The handback includes around 10,000 square kilometres of land that is the traditional country of the Limilngan/Minitja, Murumburr, Gianduja, Yurlkmanj, Wurngomgu, Bolmo, Wurrkbarbar, Matjba, Uwinymil, Bunidj, Djindibi, Mirrar Gundjeihmi and Dadjbaku peoples.
Mr Bush-Blanasi said the handback was more than symbolic recognition as it will provide ongoing economic benefits for local people, who now have control over what happens on their lands.
"There are new opportunities for traditional owners to be directing, involved in and to benefit from improved and enhanced park operations, fire abatement programs and the new carbon economy," he said.
As part of the handback arrangements, the land will be leased back to the Director of National Parks, which will provide ongoing rental income to traditional owners.
"Land security is economic security and this move empowers Aboriginal Territorians to use their land for their future," the Minister for Indigenous Australians, Ken Wyatt, said.
Two other land claims resolved in bittersweet ceremony
In a separate ceremony in the Roper River region earlier on Thursday, the minister handed over the deeds of title for both the Urapunga township near Ngukurr and the Old Elsey Homestead near Mataranka.
Mr Bush-Blanasi said it was a bittersweet occasion for the Budal Yutpundji-Milwarapara group.
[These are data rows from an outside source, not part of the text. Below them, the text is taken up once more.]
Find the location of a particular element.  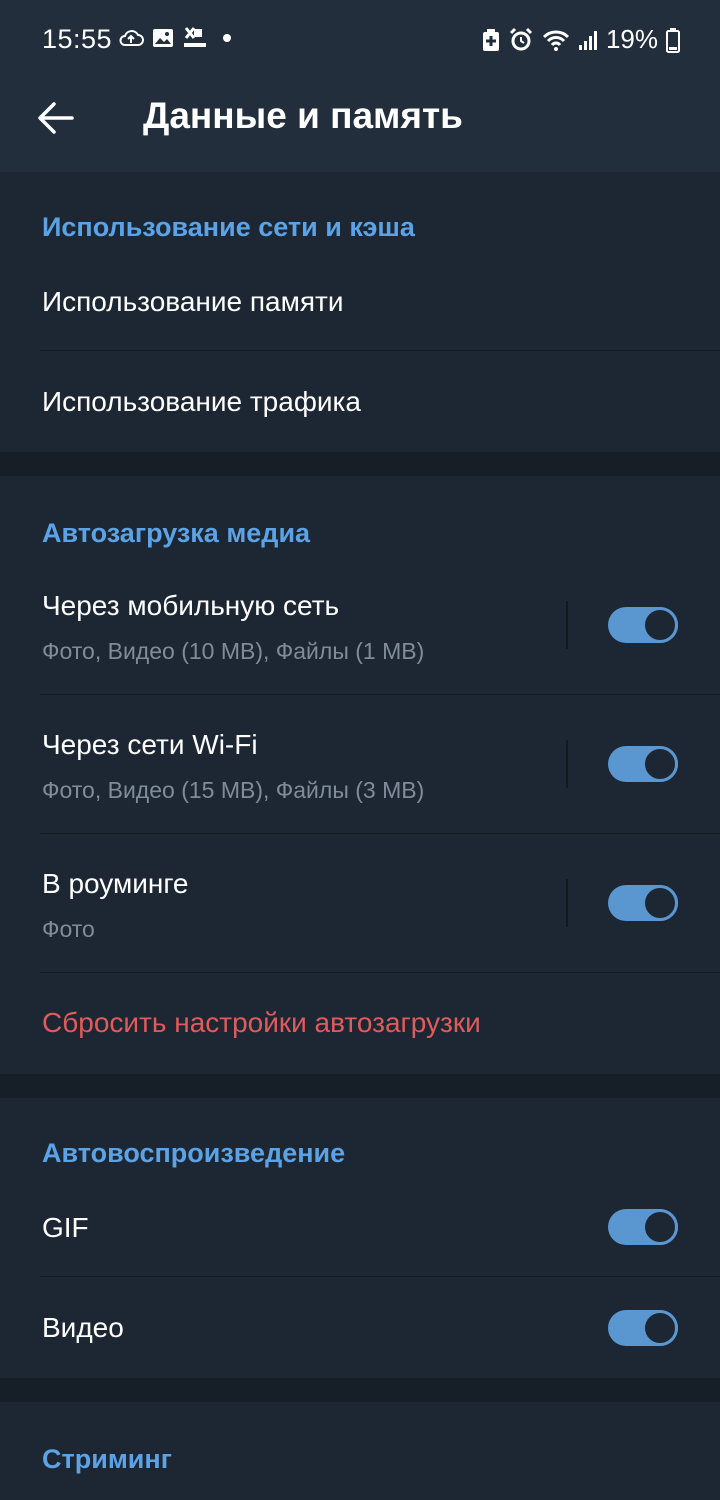

toggle-roaming is located at coordinates (643, 903).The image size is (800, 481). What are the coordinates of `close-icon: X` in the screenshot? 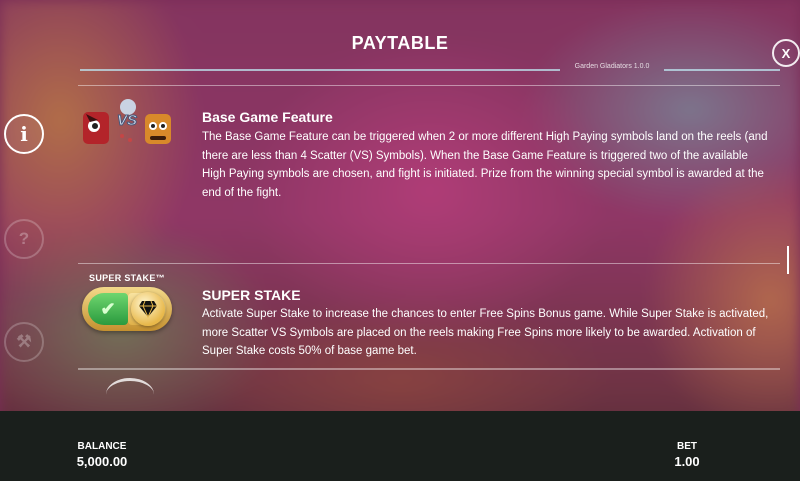 It's located at (786, 53).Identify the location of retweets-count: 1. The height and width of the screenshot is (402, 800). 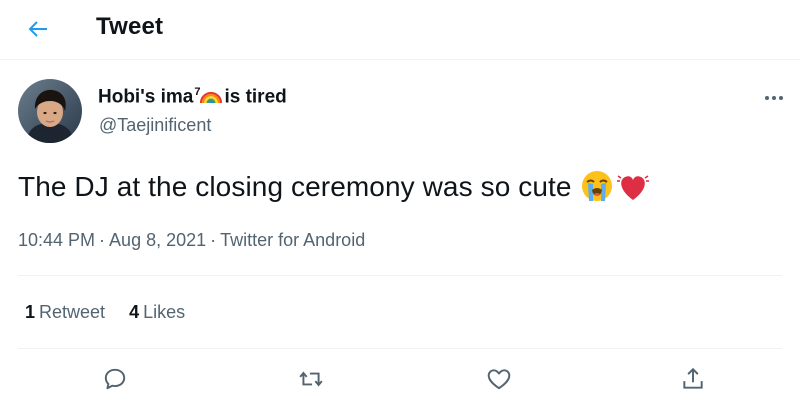
(30, 312).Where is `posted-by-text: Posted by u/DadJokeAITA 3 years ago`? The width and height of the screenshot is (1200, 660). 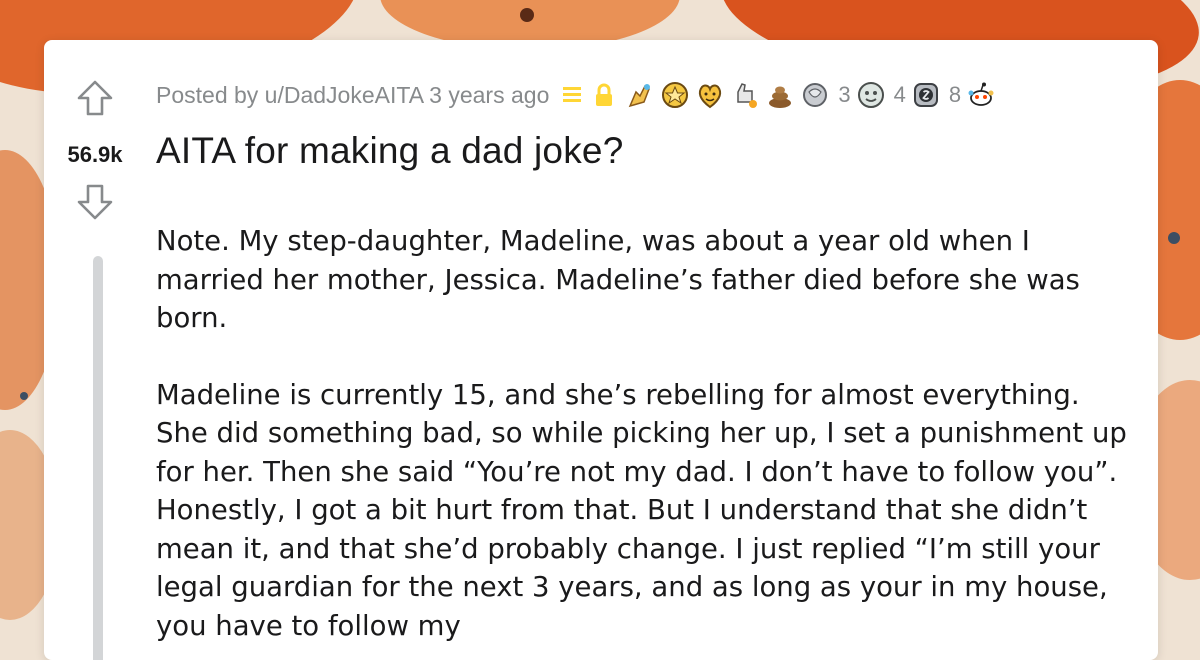 posted-by-text: Posted by u/DadJokeAITA 3 years ago is located at coordinates (352, 96).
"The old people for this country have handed down stories about terrible days in the Urapunga area and right along the Roper River country back in the 1870s and 1880s," he said.
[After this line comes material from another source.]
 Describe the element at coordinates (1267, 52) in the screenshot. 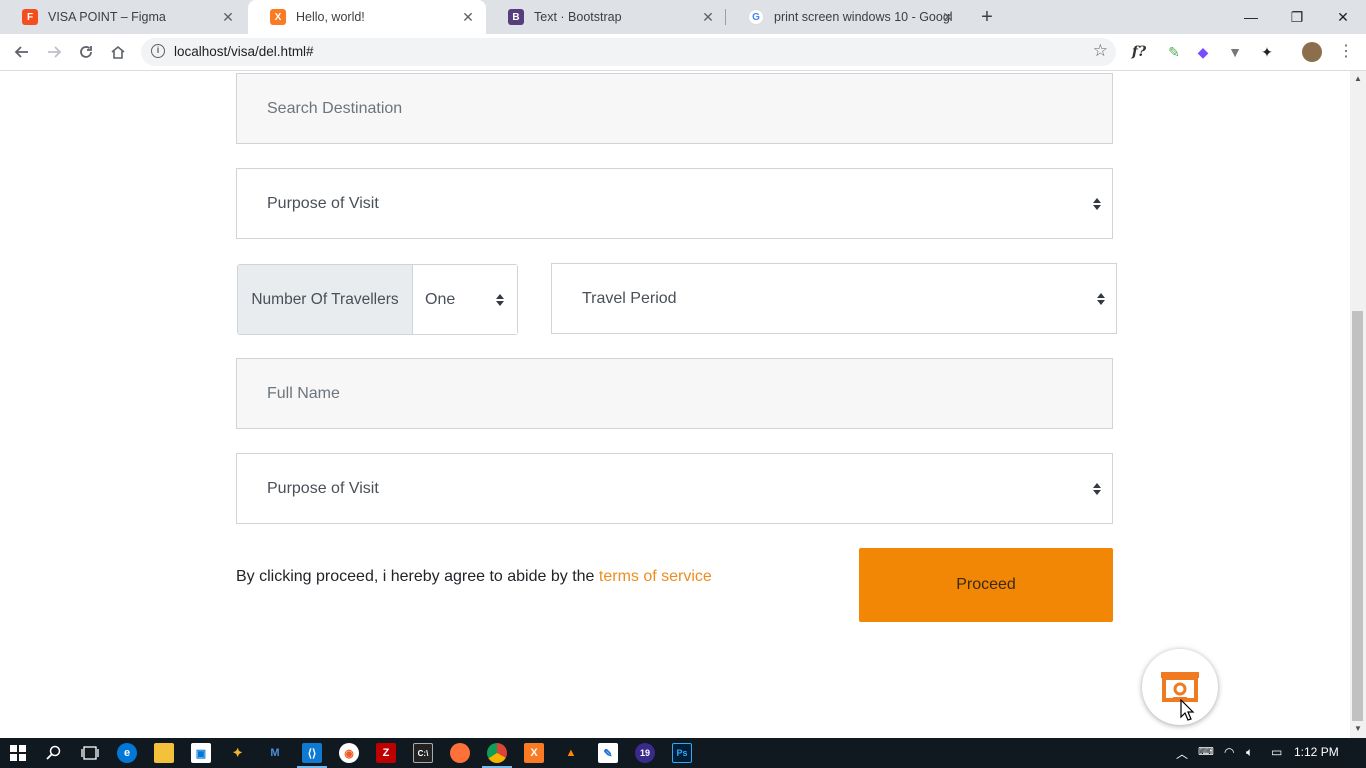

I see `puzzle-extension-icon: ✦` at that location.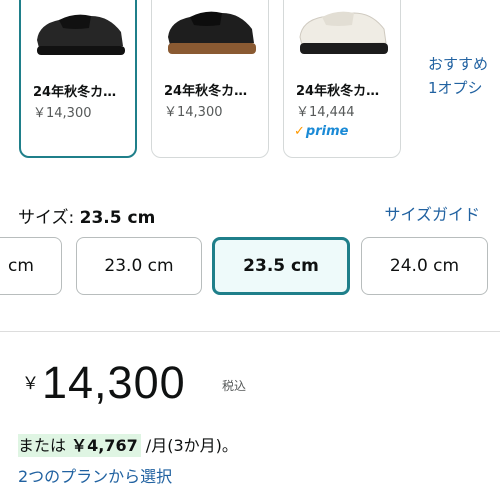  What do you see at coordinates (234, 386) in the screenshot?
I see `tax-note: 税込` at bounding box center [234, 386].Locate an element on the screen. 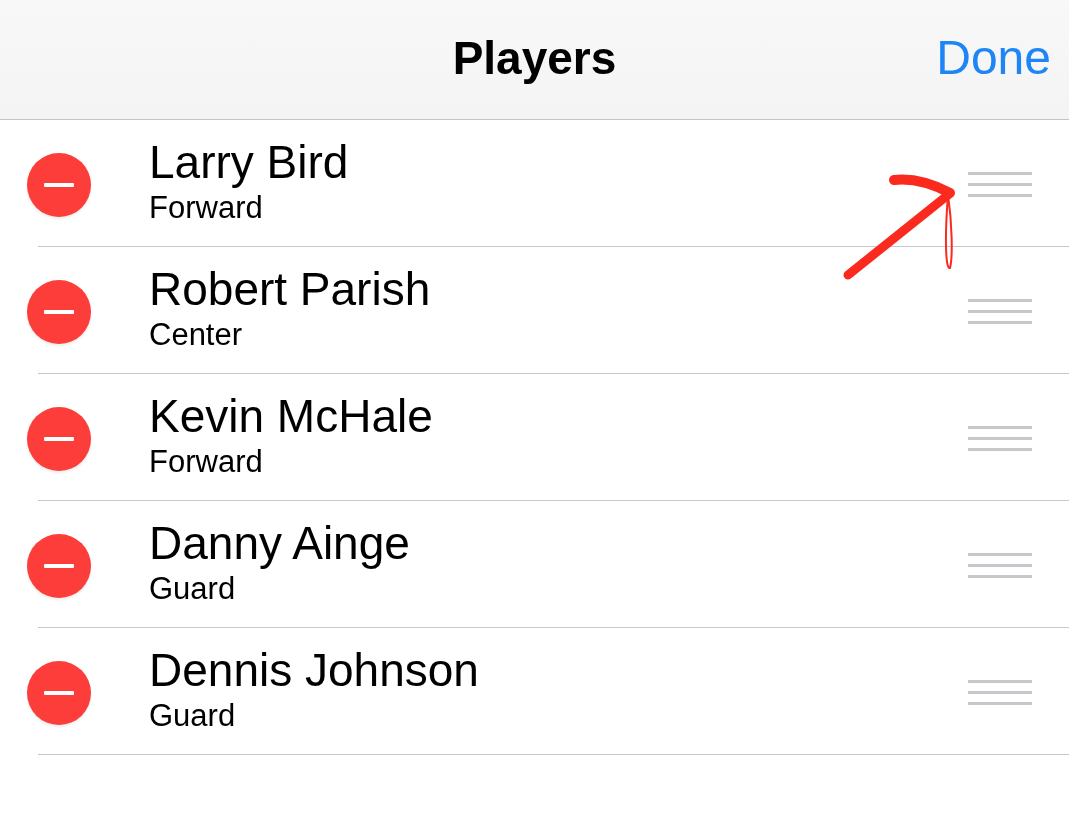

"Back in those days our people were shot at with rifles, they were hunted, but they and the many generations that followed them have survived.
"Today we honour the lives of the old people who kept our laws, our culture, our language and our lives strong."
Mr Bush-Blanasi also welcomed the handback of the Old Elsey Homestead to the Bobobingga clan of the Yangman people.
"Although we are sad that the old people didn't live to see this day, to see this land coming back to all the young ones here today, we are also really happy," he said.